2021/01/08 子どもと新型コロナウイルス感染症
小児の新型コロナウイルス感染症に関する医学的知見アップデートとインフルエンザ流行状況
小児の新型コロナウイルス感染症に関する医学的知見(2)
ホームページ開設時にアップしたまとめから4ヶ月が経過しました。その後の第二波から現在の第三波へと感染の拡大に伴い新型コロナについての知見も積み重ねられ、11月11日に日本小児科学会から第二報が公表されました。これを中心に、最近の知見をまとめてみました。
- 小児の患者数は成人と比べると少ないが、感染が拡大するにつれその割合が増 えてきた。(日本国内では5月3日の時点で10歳未満が1.6%、10~19歳が2.3%だった 。しかし次第に小児の割合が増えて来ており、10月7日の時点で10歳未満の患者総数は2,112人 (2.4%)、10~19 歳では4,399人 (5.1%) と報告されている。)
- 学校や保育所におけるクラスターの発生も報告されるようになったが、社会全 体から見ると依然として多くはない。日本小児科学会の任意登録によるデータベースでは、先行感染者がはっきりした例の8割が家族内感染、保育園/幼稚園や学校関係者は合計しても1割強となっており、小児COVID-19症例の多くは家族からの感染である。

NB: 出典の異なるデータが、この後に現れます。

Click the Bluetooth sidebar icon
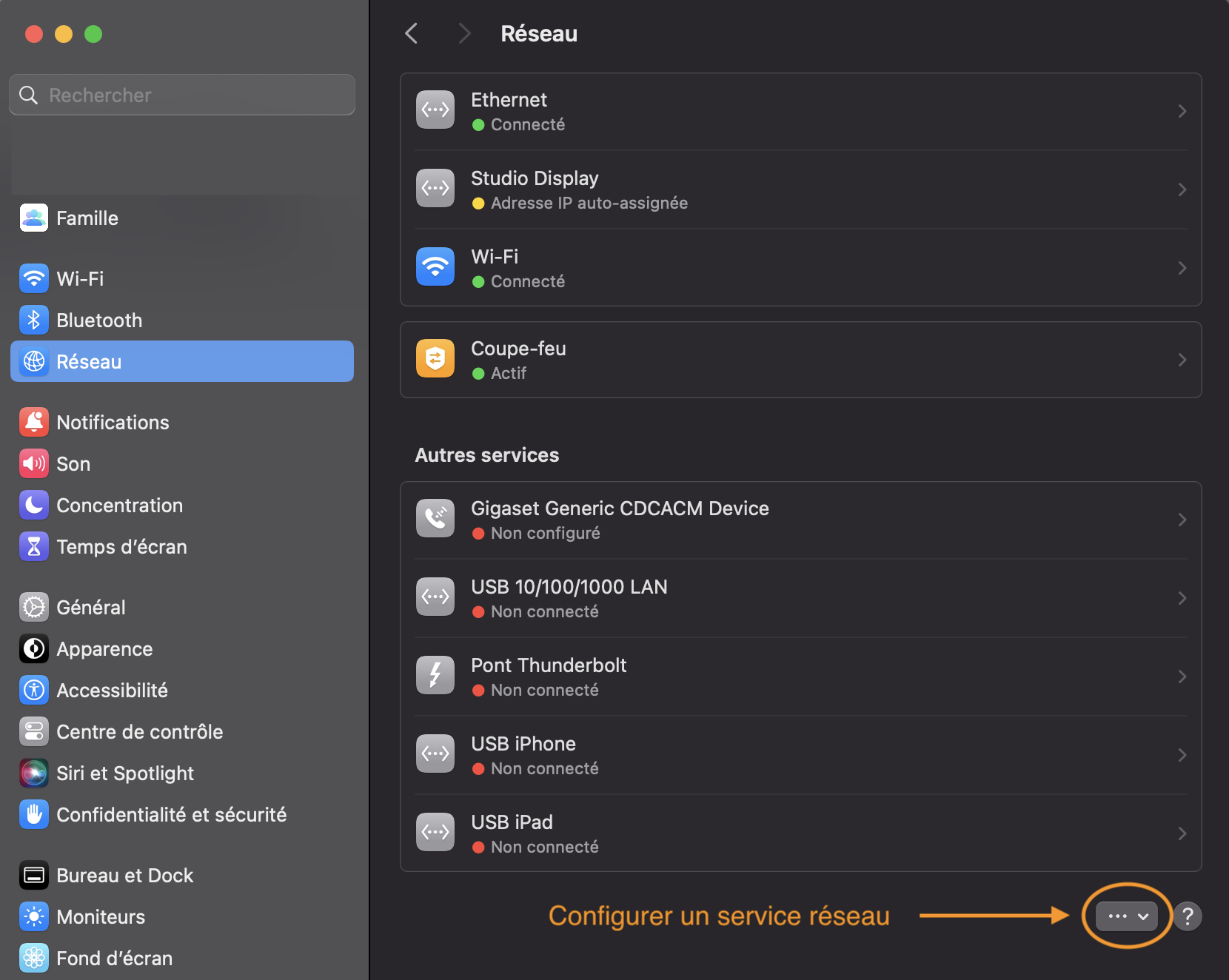The width and height of the screenshot is (1229, 980). 34,320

- 小児の感受性(感染しやすさ)については様々な報告が出てきたが、成人と比べると感染しにくい可能性が示唆されている。
- 小児の感染力が成人より強いかについては、まだ結論が出 ていない。
- 小児においても嗅覚・味覚障害が報告されているので、訴えを確認できる年齢のお子さんについては留意すること。
- 小児の重症例は、感染例が増加した現在でも引き続き極めて稀である。
- COVID-19罹患妊婦は、重症例は少ないものの、妊娠していない女性よりも集中管理が必要となる可能性が高く、早産率も高いことが示されたが、垂直感染は稀である。

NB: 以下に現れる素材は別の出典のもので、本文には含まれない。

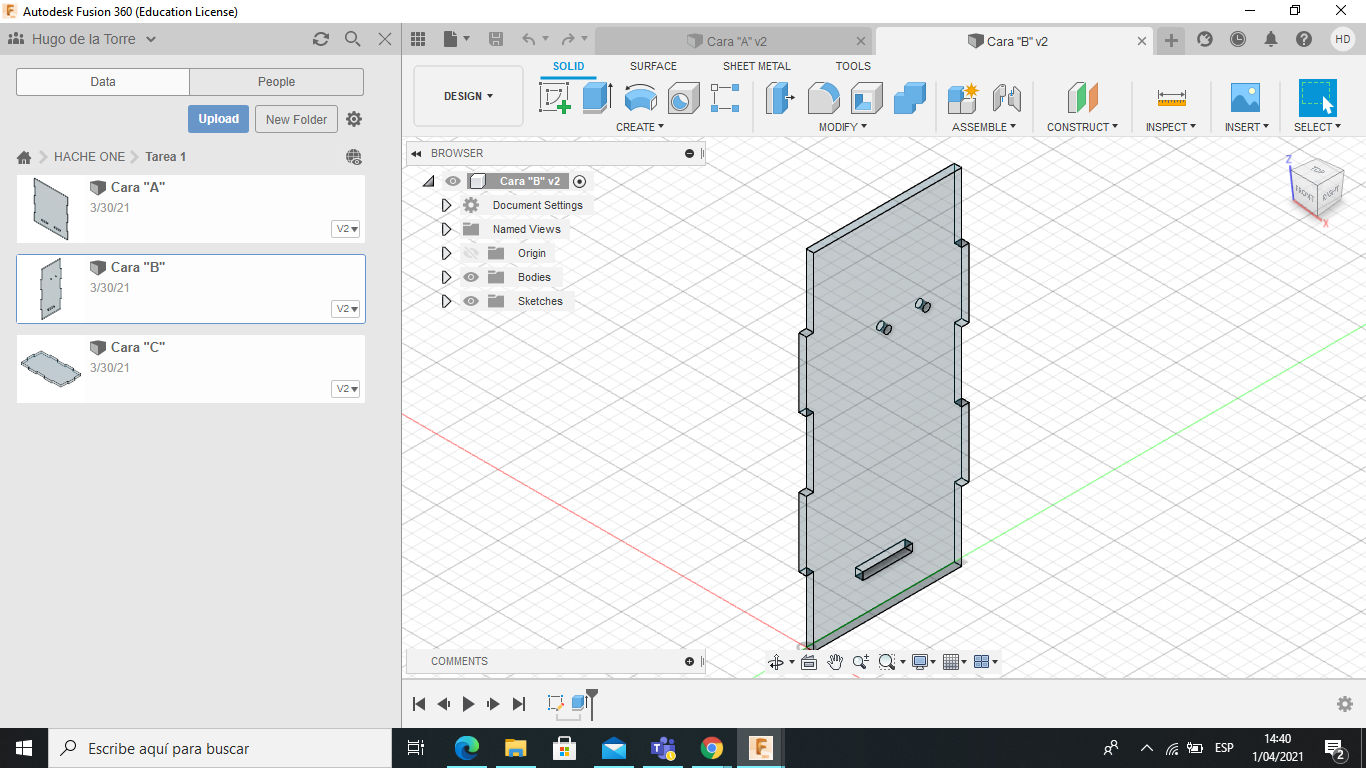Image resolution: width=1366 pixels, height=768 pixels.
Task: Click the Joint tool in Assemble
Action: pos(1007,98)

- 母子感染は極めて稀であり、母子同室や直接母乳哺育であっても児への影響が認められていないとの報告がある。
- 学校閉鎖による流行阻止効果の報告も取り上げられたが、実際には学校閉鎖と同時に複数の感染予防策を行っているため、学校閉鎖単独の効果は示されていない 。
以上のように、幸いなところ子どもの新型コロナウイルス感染症に関する知見は夏までと大きな変化は見られていません。当クリニックでは、引き続きご家族の健康状態や地域の発生状況に最大限の注意を払いつつ診療を行います。
なお、イギリスからの変異株についての報告では感染力が高いことと合わせて、子どもも大人と同様に感染しやすい可能性があるという指摘があり、小児科医としては気がかりです。ただしそれを裏付ける正確なデータはまだありませんので、慌てず今後の調査を待ちたいと思います。
令和2年12月末現在のインフルエンザ流行状況
新型コロナとの同時流行が懸念されていたインフルエンザですが、幸い年末まではほとんど発生していません。
12月14日から20日までの1週間の全国の患者報告数(定点医療機関約5000カ所)は、24都府県から計70人の報告がありました。全国の半数の都道府県でゼロ、前年同期と比べて10万5151人少なく、前年比0.1%未満でした。学級・学年閉鎖、休校となった施設(保育所、幼稚園、小学校、中学校、高校)についても、前年同期は3340施設でしたが、この週はゼロでした。4月半ばから限定的に小学校などを再開している欧州でも、学校を介した感染拡大の兆候は見られていません。
昨シーズンは12月にはすでに流行拡大期に入っていましたが、年によっては1月以降に本格的な流行が始まることもありますので、まだ当分注意は必要です。でも、すでにシーズンの終わった南半球ではやはり流行はほぼゼロレベルでしたので、このままコロナに集中できる状況が続くことを願っています。
なお当クリニックでは、成人の発熱者に対して、インフルエンザの地域的な発生の見られない現在は新型コロナのPCR単独の検査を行っています。一方で、もし地域内で今後インフルエンザの発生を認めた場合には、一回の採取で同時にインフルエンザと新型コロナの抗原検査ができる検査キットをいつでも使えるよう準備してあります。
最後に、流行による免疫の強化がなくなる分、数年後になってコロナの代わりにインフルエンザの大流行が起きないかも心配です。たとえ流行がなくても毎年ワクチン接種を行い、その先に備えておくことも必要ではないかと思います。